Highly active antiretroviral therapy (HAART) reduces the incidence and improves the prognosis of Kaposi's sarcoma (KS). This study was designed to identify factors associated with KS clinical responses in HIV-infected patients during HAART. We reviewed the files of 138 HIV-1-infected patients with KS. Epidemiologic and HIV-related clinical and biological parameters were recorded at KS diagnosis (baseline) and every 6 months thereafter. In a subset of 73 antiretroviral-naive patients, we compared the clinical outcome of KS according to the use or nonuse of protease inhibitors (PI). After 6 months of follow-up, KS remission was more frequent in patients who were naive of HAART and who were at ACTG stage S0 at baseline (P = 0.03 and 0.02).

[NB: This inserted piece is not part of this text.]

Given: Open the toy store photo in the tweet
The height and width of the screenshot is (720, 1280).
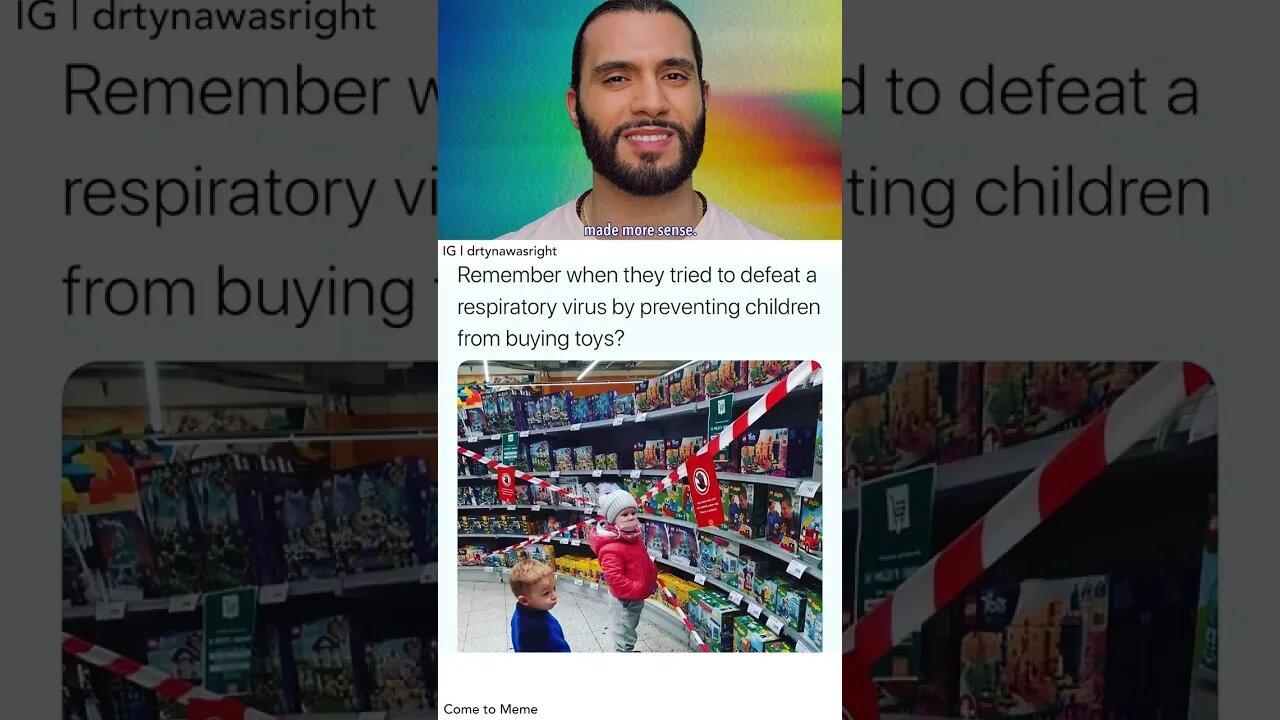Looking at the screenshot, I should tap(640, 506).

Undetectable HIV viral load was strongly associated with KS remission (P< or = 0.004 at all time points), while CD4 cell count was not. Among the 73 antiretroviral-naive patients at baseline, and who were studied for 24 months, KS outcome did not differ between patients who were prescribed PI-containing and PI-sparing regimens. Intercurrent multicentric Castleman's disease was associated with poor outcome after 60 months of follow-up (P< or = 0.0001). Fourteen deaths occurred after a median follow-up of 37.5 months, eight of which were KS related. Suppression of HIV replication appears to be crucial to control KS. Non-PI-based regimens were equivalent to PI-based regimens as regards the clinical and virological outcome of antiretroviral-naive HIV-infected patients with KS.

Figure 1

Comparison of HIV plasma viral load and CD4 cell counts between patients with KS remission and progression at months 6, 24 and 60 of follow-up. A logarithmic scale is used for HIV plasma viral load. Horizontal bars represent the medians and many points are at the lower limits of detection of the assay used.

Figure 2

Efficacy of PI-based regimens (white box) and non-PI-based regimens (black box) on KS in 73 HIV-infected antiretroviral-naive patients. Efficacy was evaluated every 6 months for 24 months. ^*χ² test and ^**Fisher's exact test.